Give the entries from the line containing "Click the About" through the line containing "Click the Snabbåtkomst star icon" as a numbered list, leaving out blank lines.

***** Dataset rows

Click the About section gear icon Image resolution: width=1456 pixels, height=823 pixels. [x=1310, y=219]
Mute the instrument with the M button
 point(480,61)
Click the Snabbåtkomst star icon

**********
***** Dataset rows

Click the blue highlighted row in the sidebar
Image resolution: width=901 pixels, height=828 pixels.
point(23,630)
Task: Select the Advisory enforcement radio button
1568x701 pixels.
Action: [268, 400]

**********
***** Dataset rows

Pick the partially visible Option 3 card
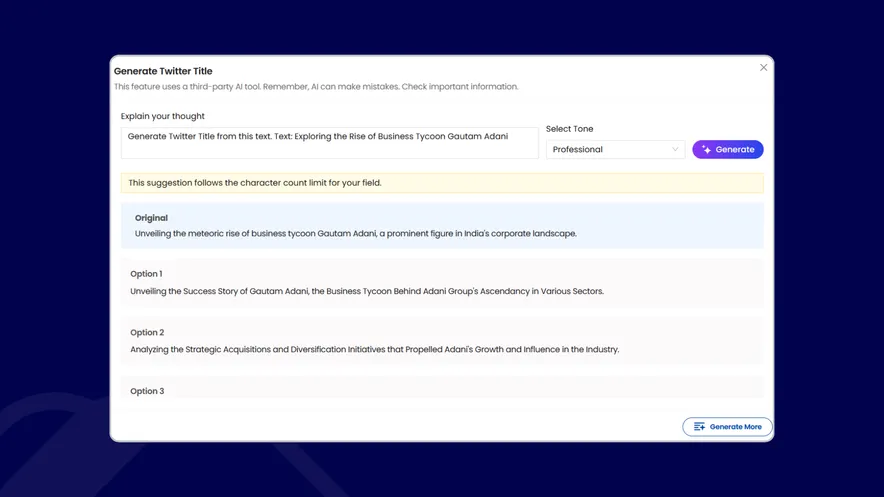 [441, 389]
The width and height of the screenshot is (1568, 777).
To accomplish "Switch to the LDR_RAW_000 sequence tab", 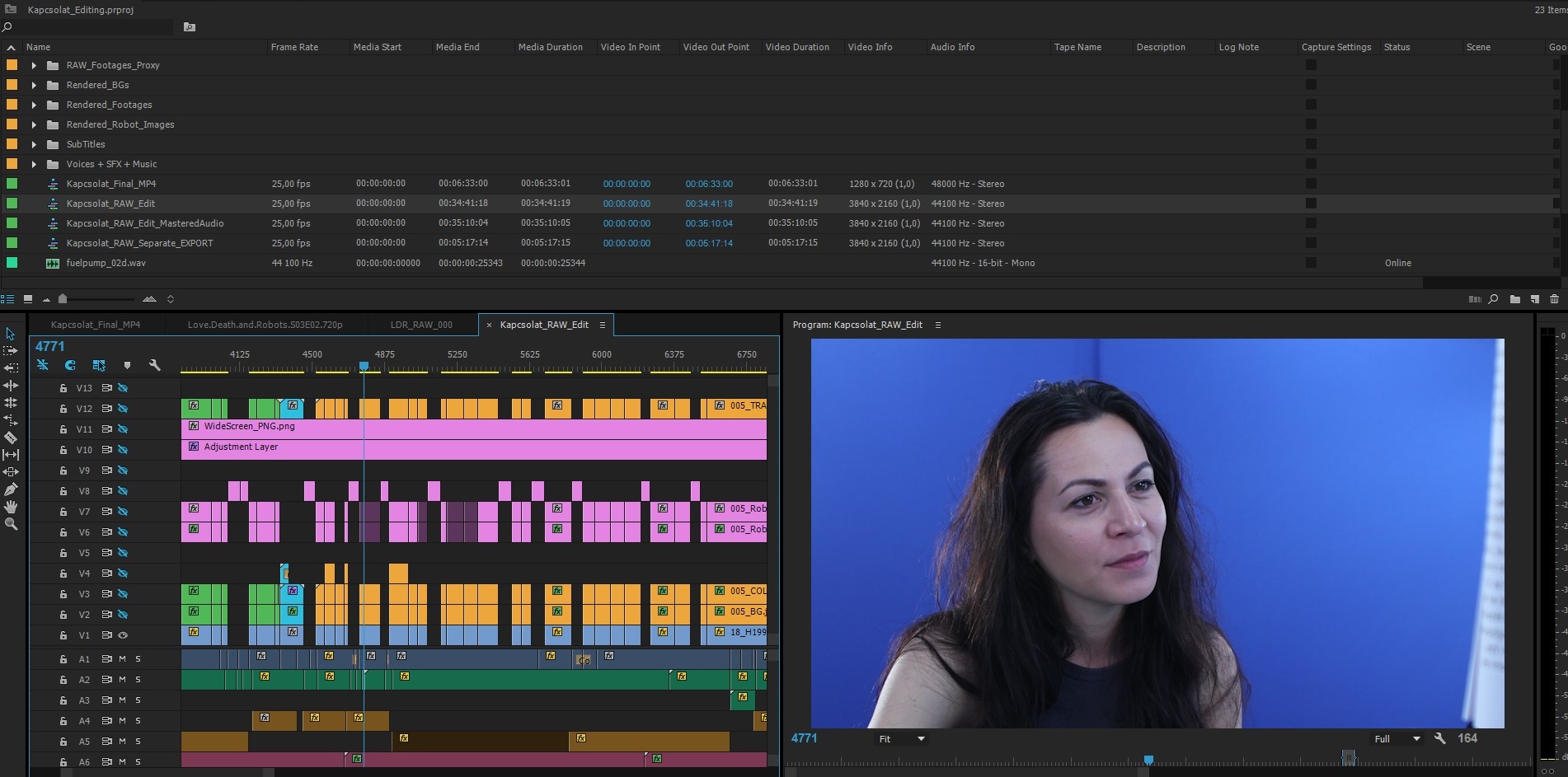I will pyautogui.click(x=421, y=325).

**********

◆ **Response**:
1. Click the About section gear icon Image resolution: width=1456 pixels, height=823 pixels. [x=1310, y=219]
2. Mute the instrument with the M button
3.  point(480,61)
4. Click the Snabbåtkomst star icon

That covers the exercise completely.